In January 2017, actor Idris Elba auctioned a date with him to raise money for W.E. Can Lead. They cooperated again in 2019, when they started a tombola in which donors could win a McLaren 720S Coupé.

=== Independent activities since 2018 ===
Sesay works as a freelance presenter and speaker (whereby this list is not intended to be complete).

Sesay partnered with Bellanaija and AWB for a five-day series, “#ENDSARS: The Struggle to Save Nigeria” which investigated the core of the youth-led movement and stories of heroism, patriotism, and defiance associated to the fight for Nigeria’s future.

Sesay, alongside the Senegalese journalist Aboubacry Ba, was the emcee of the Aiteo CAF Awards 2018, celebrated at the Centre international de conférences Abdou Diouf (CICAD) on Tuesday, 8 January 2019 in Dakar, Senegal.

In June 2018, she led a Q&A round with the director of the documentary Youth uUnstoppable, Slater Jewell-Kemker, and her executive producer Adrian Grenierdes. The documentary is about the green youth movement.

On the occasion of the 2018 World Refugee Day, Sesay spoke with Samantha Nutt, founder of War Child the USA, an organization to help and protect children from warzones.

In April 2019, she hosted a public discussion with Michelle Obama under the name Becoming: an intimate conversation with Michelle Obama in front of 20.000 guests at the Accor Hotel Arena in Paris and in Amsterdam.

Her book Beneath the Tamarind Tree about the abduction of Chibok girls in 2014 was published in July 2019 by HarperCollins and as an audiobook on different platforms.

In June 2019, Sesay was a speaker at the Women Deliver Conference in Vancouver, Canada. The Women deliver conference is an international conference around topics like gender equality, health and wellbeing of girls in the 21st century.

She was a speaker at the 2019 Brilliant minds event in Stockholm, Sweden. The event was initiated in 2015 by Spotify founder and CEO Daniel Ek and serial entrepreneur Arash Pournouri. The event claims to support open thinking in the music and technology industry.

In September 2019, Sesay was invited as a guest speaker in the BBC program Africa today for two days, where she talked on women's representation in the media.

In September 2019, she was one of the hosts of the Global Citizen Festival together with Bozoma Saint John. This event connects live music with speeches and discussions on actual global problems of society, environment, and politics and is closely related to the Global Poverty Project.

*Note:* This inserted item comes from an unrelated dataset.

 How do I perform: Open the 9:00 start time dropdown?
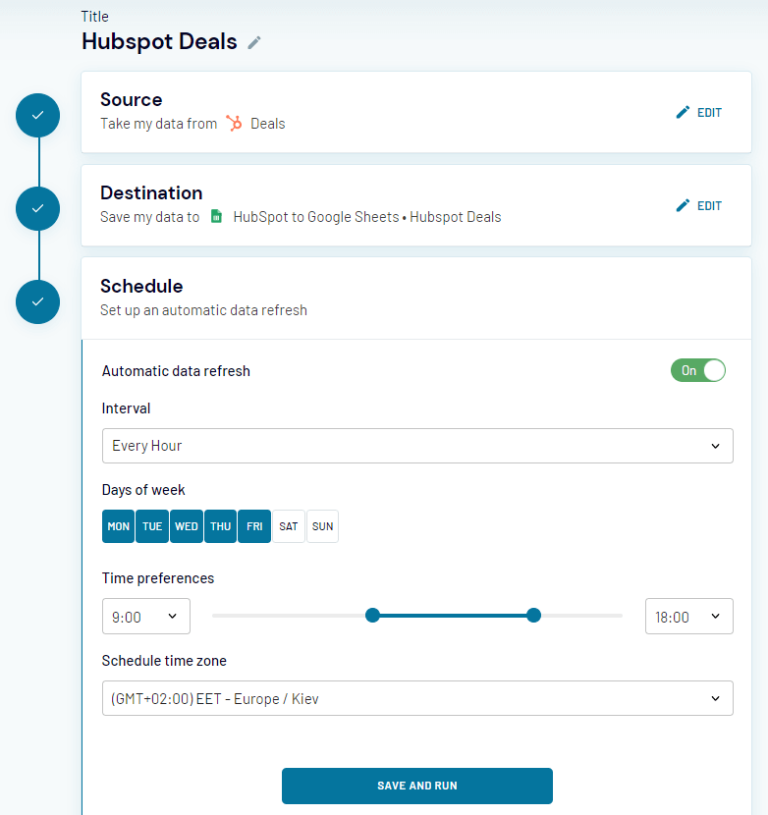pos(145,616)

Also in September 2019, she was a speaker at the Whitaker Peace & Development Initiative "Place for Peace" event.

== Books ==
- Sesay, Isha (2019). "Beneath the Tamarind Tree — A Story of Courage, Family, and the Lost Schoolgirls of Boko Haram"

== Personal life ==
Sesay was married to Leif Coorlim, a CNN staffer. The couple are divorced. She gave birth to her daughter on February 17, 2023, through IVF, after two unsuccessful IVFs.